SUPPLIED DATA
* Begin *

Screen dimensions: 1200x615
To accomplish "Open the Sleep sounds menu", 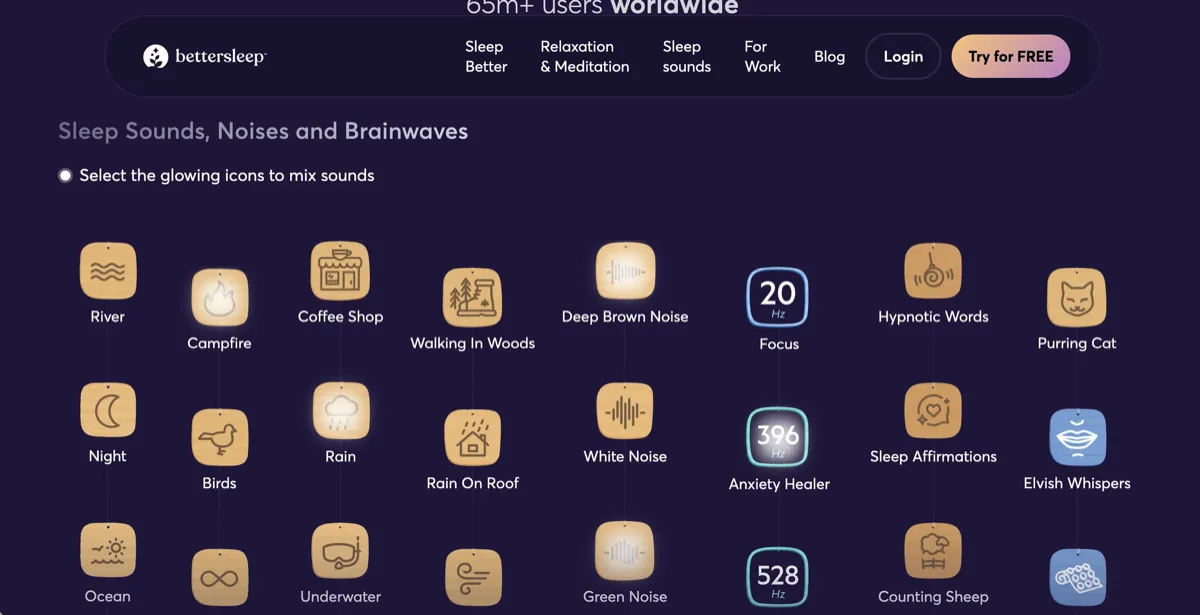I will pos(686,56).
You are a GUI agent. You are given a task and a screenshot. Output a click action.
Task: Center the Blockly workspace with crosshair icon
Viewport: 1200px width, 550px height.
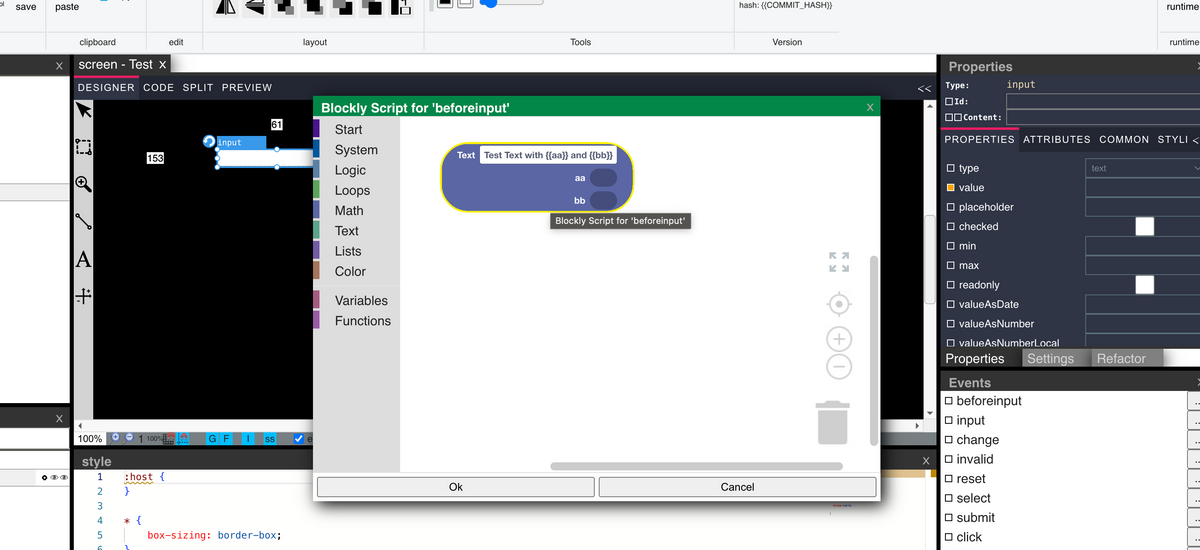click(839, 303)
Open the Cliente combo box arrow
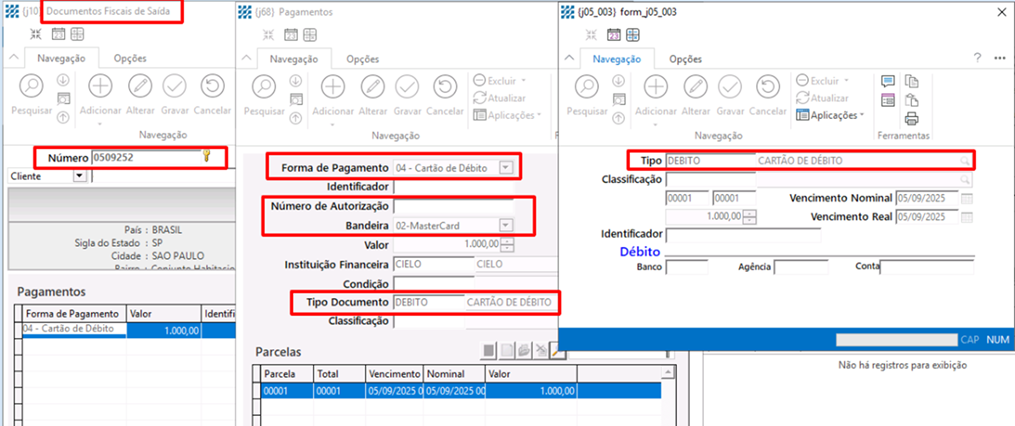Image resolution: width=1015 pixels, height=426 pixels. coord(79,176)
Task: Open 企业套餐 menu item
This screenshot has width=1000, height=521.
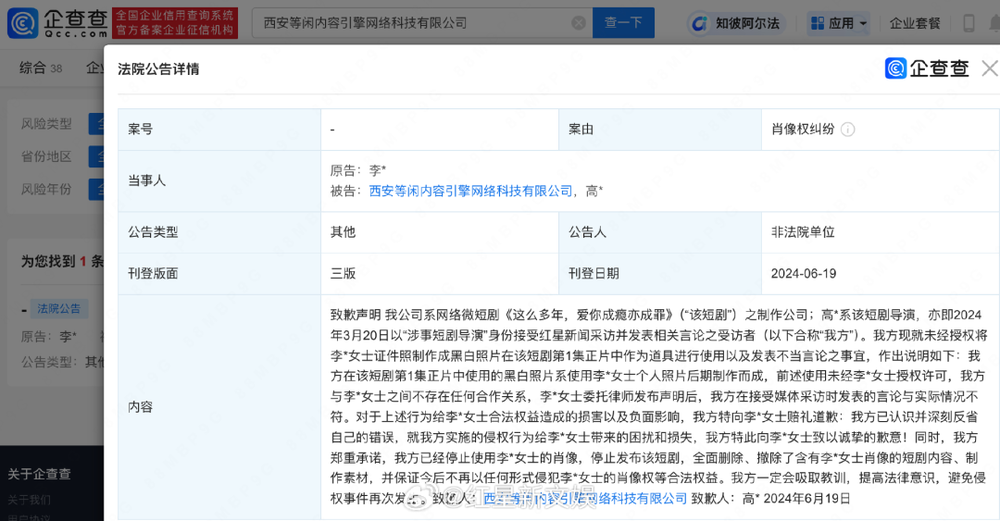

* End *

TASK OBJECTIVE
Reproduce the entries from the line holding "You are a GUI" through the end of the entries, inclusive, with "screenshot" swapped for "screen capture" and nothing else changed. Leave the pictures out.

TASK SOLUTION
You are a GUI agent. You are given a task and a screen capture. Output a click action.
Task: Center the Blockly workspace with crosshair icon
Viewport: 1200px width, 550px height.
click(839, 303)
Open the Cliente combo box arrow
Image resolution: width=1015 pixels, height=426 pixels. coord(79,176)
Task: Open 企业套餐 menu item
This screen capture has width=1000, height=521.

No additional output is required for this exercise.